Let T be the tension in the cord and the downward direction be positive. Apply Newton's second law to the block:

$$F_{net} = Mg - T = Ma$$

Given the acceleration $a = g/4$:

$$Mg - T = M(g/4)$$ $$T = Mg - Mg/4 = \frac{3}{4}Mg$$

[Q1] The cord's force (tension) is directed upward, opposite to the downward displacement $d$. The work done by the cord, $W_T$, is:

$$W_T = -Td = -\frac{3}{4}Mgd$$

[Q2] The gravitational force $Mg$ is in the same direction as the displacement $d$. The work done by gravity, $W_g$, is:

$$W_g = Mgd$$

[Q3] The net work done on the block equals the change in its kinetic energy (Work-Energy Theorem), $W_{net} = \Delta K$. The block starts from rest, so its initial kinetic energy $K_i=0$.

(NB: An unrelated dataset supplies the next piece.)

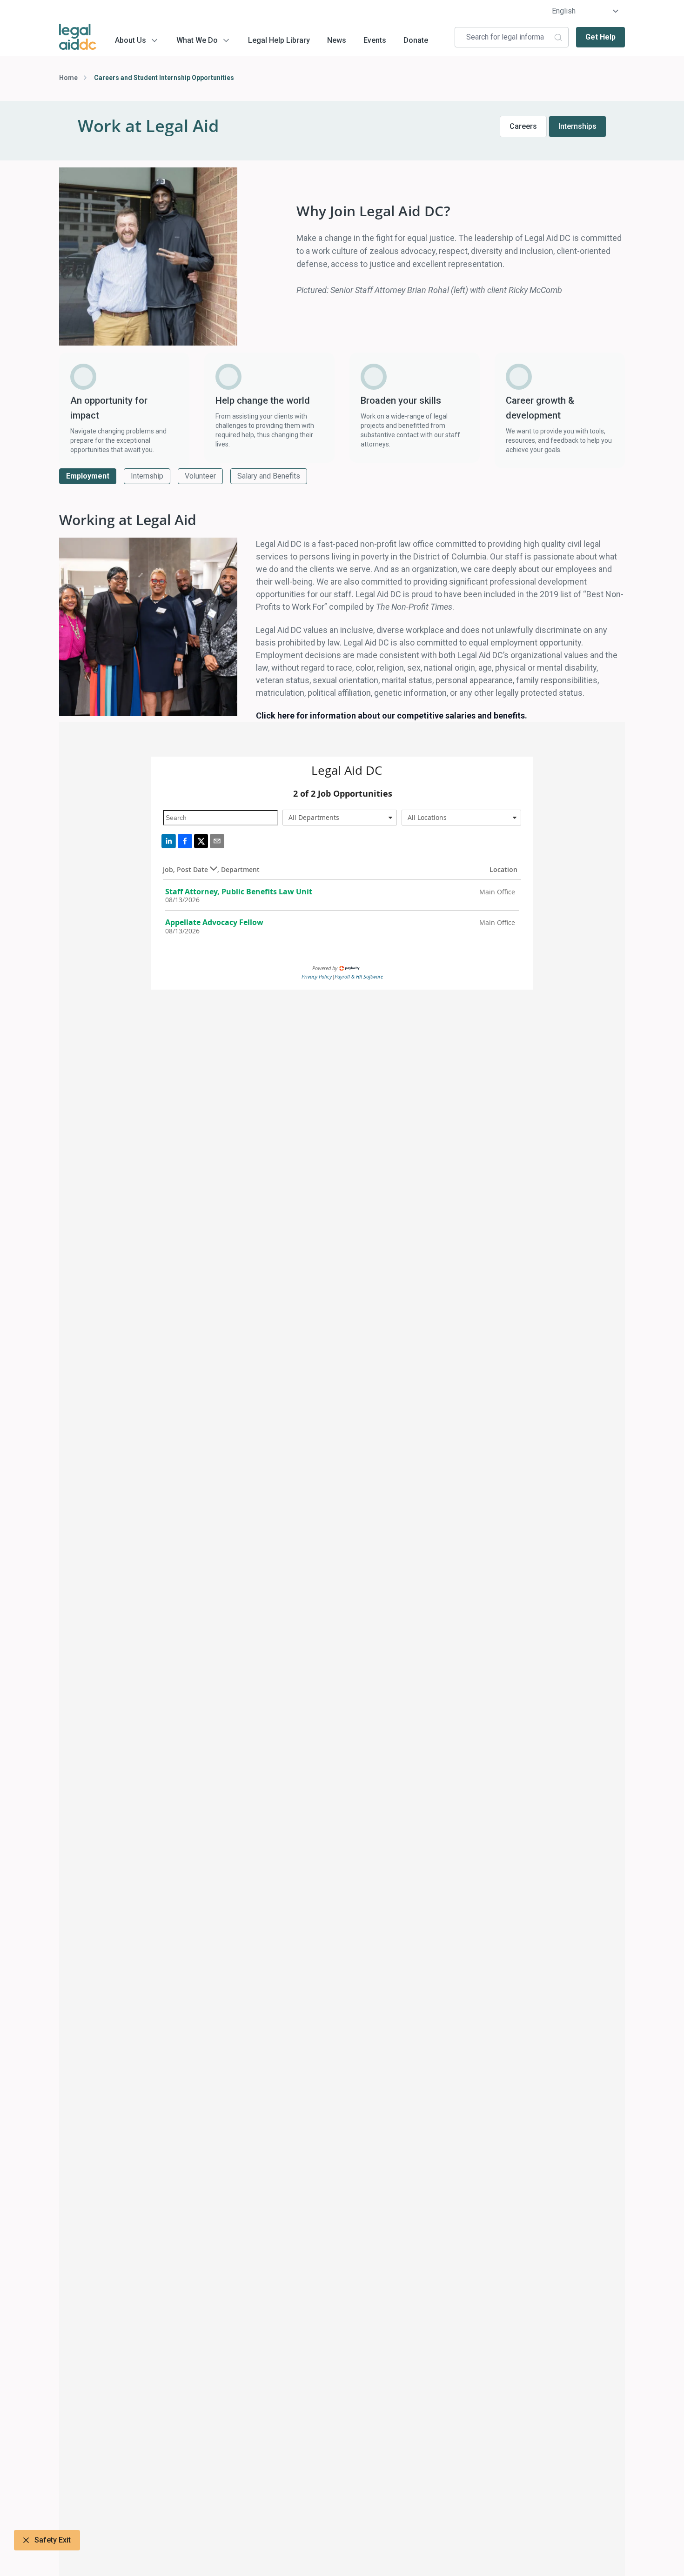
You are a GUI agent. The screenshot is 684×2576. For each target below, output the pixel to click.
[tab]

$$K_f = W_{net} = W_g + W_T$$ $$K_f = Mgd - \frac{3}{4}Mgd = \frac{1}{4}Mgd$$

[Q4] The kinetic energy is also given by $K_f = \frac{1}{2}Mv^2$. We can solve for the speed $v$:

$$\frac{1}{2}Mv^2 = \frac{1}{4}Mgd$$ $$v^2 = \frac{gd}{2}$$ $$v = \sqrt{\frac{gd}{2}}$$